* _What the task requires_: Copy the entries from the line with "Where should I click to: Click the double-chevron" to the line with "coord(950,571)", renaming "double-chevron icon" to "double-arrow icon" and keeping everything else unchanged.

━━━━━ Data for processing

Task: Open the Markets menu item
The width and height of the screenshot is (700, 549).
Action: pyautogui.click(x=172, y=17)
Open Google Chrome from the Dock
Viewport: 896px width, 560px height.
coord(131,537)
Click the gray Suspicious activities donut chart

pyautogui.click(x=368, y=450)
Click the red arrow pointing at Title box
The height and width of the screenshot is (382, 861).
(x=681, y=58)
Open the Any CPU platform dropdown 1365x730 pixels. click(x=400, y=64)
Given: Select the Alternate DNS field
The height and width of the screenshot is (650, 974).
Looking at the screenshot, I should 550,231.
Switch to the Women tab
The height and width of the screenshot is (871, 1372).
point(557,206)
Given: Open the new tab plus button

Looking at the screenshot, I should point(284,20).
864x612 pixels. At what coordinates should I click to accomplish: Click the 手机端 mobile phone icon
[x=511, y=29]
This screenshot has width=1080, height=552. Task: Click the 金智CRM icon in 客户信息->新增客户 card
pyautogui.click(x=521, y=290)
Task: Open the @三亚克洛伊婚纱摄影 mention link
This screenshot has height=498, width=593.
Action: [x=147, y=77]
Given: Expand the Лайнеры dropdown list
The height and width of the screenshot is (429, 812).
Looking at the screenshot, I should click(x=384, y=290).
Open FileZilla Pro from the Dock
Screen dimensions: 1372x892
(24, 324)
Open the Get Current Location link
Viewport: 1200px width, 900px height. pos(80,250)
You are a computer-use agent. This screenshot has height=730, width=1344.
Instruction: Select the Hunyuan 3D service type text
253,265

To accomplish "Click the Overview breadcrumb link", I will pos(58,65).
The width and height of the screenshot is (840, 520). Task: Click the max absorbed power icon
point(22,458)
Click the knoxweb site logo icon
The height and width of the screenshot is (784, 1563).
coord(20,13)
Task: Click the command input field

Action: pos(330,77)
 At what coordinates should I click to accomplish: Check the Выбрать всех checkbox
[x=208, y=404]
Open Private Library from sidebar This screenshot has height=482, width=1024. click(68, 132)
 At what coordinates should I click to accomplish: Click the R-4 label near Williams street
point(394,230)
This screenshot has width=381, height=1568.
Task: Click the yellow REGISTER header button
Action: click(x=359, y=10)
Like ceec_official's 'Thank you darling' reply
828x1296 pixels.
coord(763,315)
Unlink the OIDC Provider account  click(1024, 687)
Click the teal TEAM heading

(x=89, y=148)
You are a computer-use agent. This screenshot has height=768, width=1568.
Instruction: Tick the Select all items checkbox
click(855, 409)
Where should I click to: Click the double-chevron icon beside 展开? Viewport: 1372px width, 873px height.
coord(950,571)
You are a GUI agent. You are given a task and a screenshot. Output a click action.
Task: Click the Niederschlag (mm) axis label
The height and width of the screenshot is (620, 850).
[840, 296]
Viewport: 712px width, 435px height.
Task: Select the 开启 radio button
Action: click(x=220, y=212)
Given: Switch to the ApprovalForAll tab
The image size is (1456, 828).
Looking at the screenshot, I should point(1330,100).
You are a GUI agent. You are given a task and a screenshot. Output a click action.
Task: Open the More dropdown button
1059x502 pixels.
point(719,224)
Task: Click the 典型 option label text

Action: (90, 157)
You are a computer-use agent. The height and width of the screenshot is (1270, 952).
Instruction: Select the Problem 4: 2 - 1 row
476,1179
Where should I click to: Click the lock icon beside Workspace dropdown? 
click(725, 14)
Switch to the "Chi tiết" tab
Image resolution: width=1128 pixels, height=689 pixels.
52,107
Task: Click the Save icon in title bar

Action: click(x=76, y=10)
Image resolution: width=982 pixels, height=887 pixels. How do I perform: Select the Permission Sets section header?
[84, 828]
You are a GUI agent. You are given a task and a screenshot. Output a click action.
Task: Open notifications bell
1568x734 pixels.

━━━━━━━━━━

* _Solution to the exercise_:
Where should I click to: Click the double-arrow icon beside 展开? Viewport: 1372px width, 873px height.
coord(950,571)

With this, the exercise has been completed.